## [Exercise description]
Could you reproduce the entries from the line containing "Screen dimensions: 549x487" through the line containing "This screenshot has height=353, width=628.", renaming "analytics" to "statistics" and leaving everything else unchanged?

## [Recorded data]
____________________
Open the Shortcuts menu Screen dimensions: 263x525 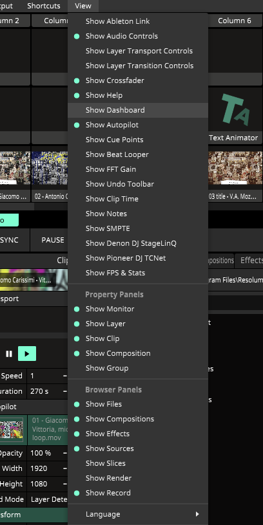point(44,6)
____________________
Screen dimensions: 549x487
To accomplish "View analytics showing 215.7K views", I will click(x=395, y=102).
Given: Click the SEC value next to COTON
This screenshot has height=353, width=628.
____________________
## [Solved problem]
Screen dimensions: 549x487
To accomplish "View statistics showing 215.7K views", I will click(x=395, y=102).
Given: Click the SEC value next to COTON
This screenshot has height=353, width=628.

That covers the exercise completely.